# [The data]
◆ ◆ ◆
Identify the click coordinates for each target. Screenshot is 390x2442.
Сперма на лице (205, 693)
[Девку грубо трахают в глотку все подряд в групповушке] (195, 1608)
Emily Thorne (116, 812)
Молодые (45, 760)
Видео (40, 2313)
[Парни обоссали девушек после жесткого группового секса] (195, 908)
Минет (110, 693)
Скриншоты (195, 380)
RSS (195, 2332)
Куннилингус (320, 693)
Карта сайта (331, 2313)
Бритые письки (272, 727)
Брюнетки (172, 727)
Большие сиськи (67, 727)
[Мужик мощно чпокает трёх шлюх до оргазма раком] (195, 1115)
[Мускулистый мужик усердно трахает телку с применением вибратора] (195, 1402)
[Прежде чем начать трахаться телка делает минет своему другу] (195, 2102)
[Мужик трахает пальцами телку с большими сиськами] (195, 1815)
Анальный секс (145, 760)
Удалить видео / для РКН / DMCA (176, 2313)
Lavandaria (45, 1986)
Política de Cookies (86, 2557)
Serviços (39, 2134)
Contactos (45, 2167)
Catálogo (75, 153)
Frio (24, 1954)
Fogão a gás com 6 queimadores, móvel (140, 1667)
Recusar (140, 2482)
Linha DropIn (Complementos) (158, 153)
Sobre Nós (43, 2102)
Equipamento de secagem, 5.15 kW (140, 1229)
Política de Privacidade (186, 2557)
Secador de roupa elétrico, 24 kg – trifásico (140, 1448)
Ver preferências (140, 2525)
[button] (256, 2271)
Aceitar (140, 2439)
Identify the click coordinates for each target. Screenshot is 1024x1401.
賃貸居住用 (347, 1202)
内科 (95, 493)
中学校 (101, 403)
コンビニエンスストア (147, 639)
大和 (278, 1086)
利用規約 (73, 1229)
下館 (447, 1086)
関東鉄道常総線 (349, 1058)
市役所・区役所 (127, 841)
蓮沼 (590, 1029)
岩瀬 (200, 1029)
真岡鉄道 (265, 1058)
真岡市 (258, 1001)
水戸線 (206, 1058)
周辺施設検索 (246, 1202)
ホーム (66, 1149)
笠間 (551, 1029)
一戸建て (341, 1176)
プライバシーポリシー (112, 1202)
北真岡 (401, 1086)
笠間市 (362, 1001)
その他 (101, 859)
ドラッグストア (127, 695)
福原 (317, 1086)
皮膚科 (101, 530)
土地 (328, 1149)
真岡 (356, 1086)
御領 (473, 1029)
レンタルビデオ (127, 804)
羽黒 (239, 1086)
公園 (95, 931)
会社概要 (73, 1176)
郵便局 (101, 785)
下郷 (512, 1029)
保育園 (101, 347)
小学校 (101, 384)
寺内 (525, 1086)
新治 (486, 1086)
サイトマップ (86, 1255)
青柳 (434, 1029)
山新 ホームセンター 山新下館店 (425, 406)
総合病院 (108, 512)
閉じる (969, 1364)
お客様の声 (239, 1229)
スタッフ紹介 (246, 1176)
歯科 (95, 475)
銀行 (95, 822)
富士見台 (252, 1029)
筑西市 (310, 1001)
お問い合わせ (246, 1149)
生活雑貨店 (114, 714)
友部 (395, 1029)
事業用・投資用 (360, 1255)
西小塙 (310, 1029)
◆ ◆ ◆
# [Task details]
Keeping every character as it is, restate the lines above that run from the line with "[Мужик мощно чпокает" through the line with "Sobre Nós (43, 2102)", both included, and nothing else.

# [Output]
[Мужик мощно чпокает трёх шлюх до оргазма раком] (195, 1115)
[Мускулистый мужик усердно трахает телку с применением вибратора] (195, 1402)
[Прежде чем начать трахаться телка делает минет своему другу] (195, 2102)
[Мужик трахает пальцами телку с большими сиськами] (195, 1815)
Анальный секс (145, 760)
Удалить видео / для РКН / DMCA (176, 2313)
Lavandaria (45, 1986)
Política de Cookies (86, 2557)
Serviços (39, 2134)
Contactos (45, 2167)
Catálogo (75, 153)
Frio (24, 1954)
Fogão a gás com 6 queimadores, móvel (140, 1667)
Recusar (140, 2482)
Linha DropIn (Complementos) (158, 153)
Sobre Nós (43, 2102)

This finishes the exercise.